--- Extracted text Enclosed Below ---

What Is Critical Thinking, Actually?

Sometimes it feels as if everyone suddenly wants to think critically, or at least wants schools to teach children how to do it. It appears in curricula, policy documents, vision statements, and endless discussions about so-called “21st century skills,” as if critical thinking were not needed before the 21st century. Teachers are expected to foster it, students are supposed to develop it, and schools are encouraged to place it at the centre of education. Only… what exactly is critical thinking?

A new systematic review in Review of Educational Research shows that this is far less straightforward than it may seem. Jarmila Bubikova-Moan and colleagues analyzed 208 studies on critical thinking in teacher education and reached a striking conclusion: researchers constantly use the term, but often mean very different things by it.

Sometimes critical thinking refers to argumentation. Evaluating evidence, analysing reasoning, and recognising logical fallacies. This is the more classical perspective, rooted strongly in philosophy and cognitive psychology. Think of questions such as: Does this argument hold? What evidence supports it? What conclusion logically follows?

But in other studies, critical thinking meant something much broader. There, it involved critical citizenship, questioning social structures, dealing with power, inequality, and social justice. Critical thinking then becomes almost synonymous with critical action.

And it does not stop there. Other researchers use terms such as reflective thinking, critical reflection, problem-solving, higher-order thinking, and even creativity almost interchangeably. Sometimes, without clearly explaining the differences between them.

--- End of Enclosed Extracted text ---

• **Problem to solve**:
According to the text on critical thinking, how many studies did Jarmila Bubikova-Moan and colleagues analyze? The listing that follows is separate material and is not connected to the text on critical thinking.

--- Supplied information Enclosed Below ---

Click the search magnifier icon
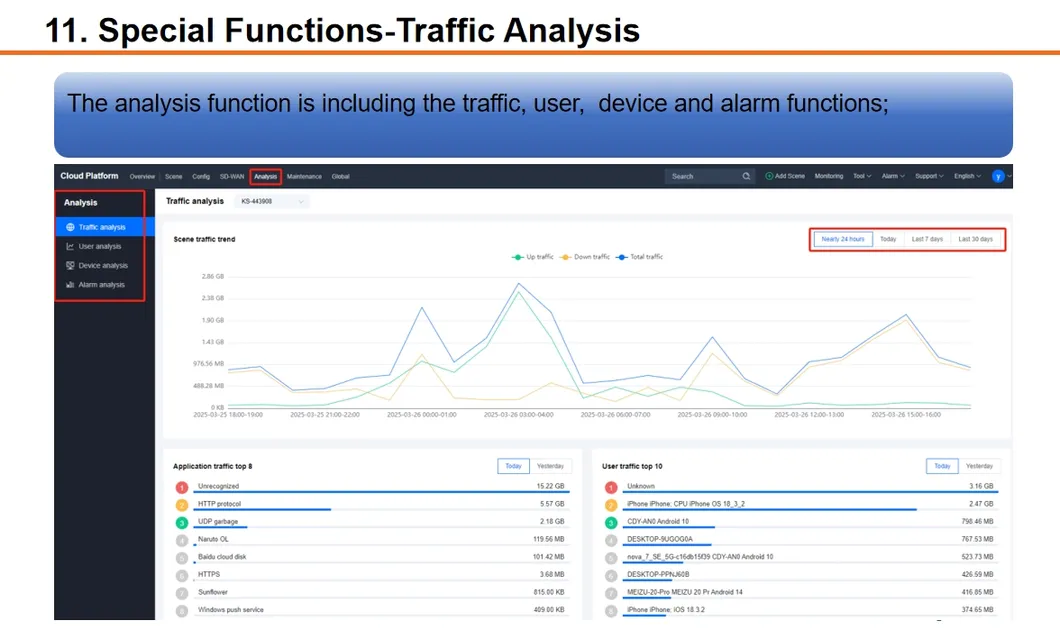The width and height of the screenshot is (1060, 630). 746,176
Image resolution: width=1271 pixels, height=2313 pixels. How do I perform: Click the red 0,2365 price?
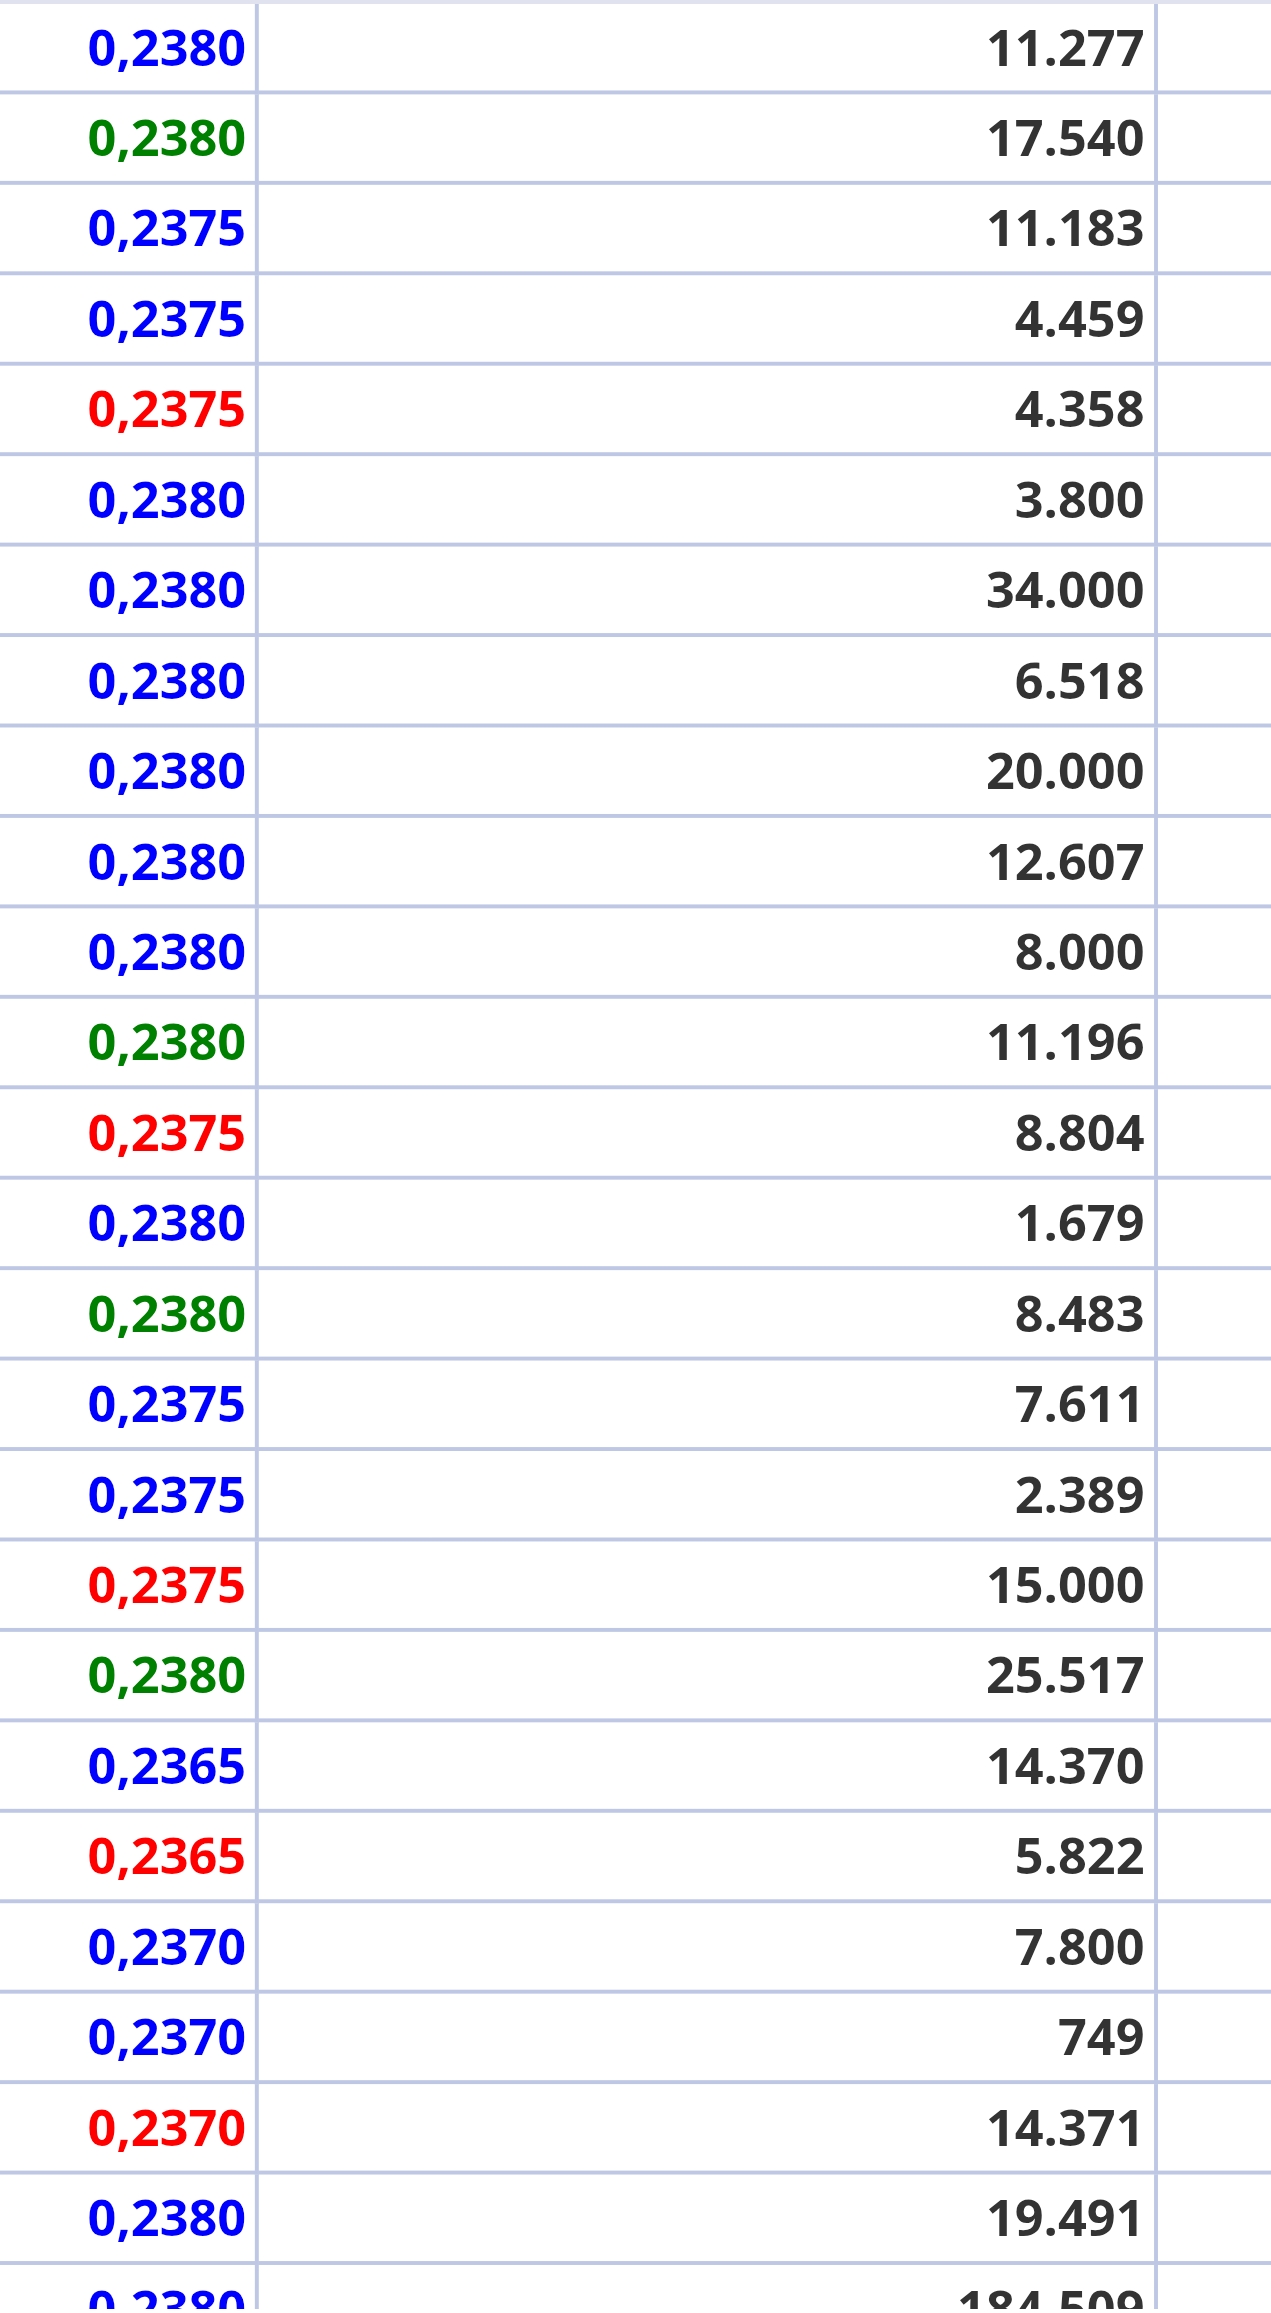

--- End of Enclosed Supplied information ---

• **Answer space**:
They analyzed 208 studies on critical thinking in teacher education.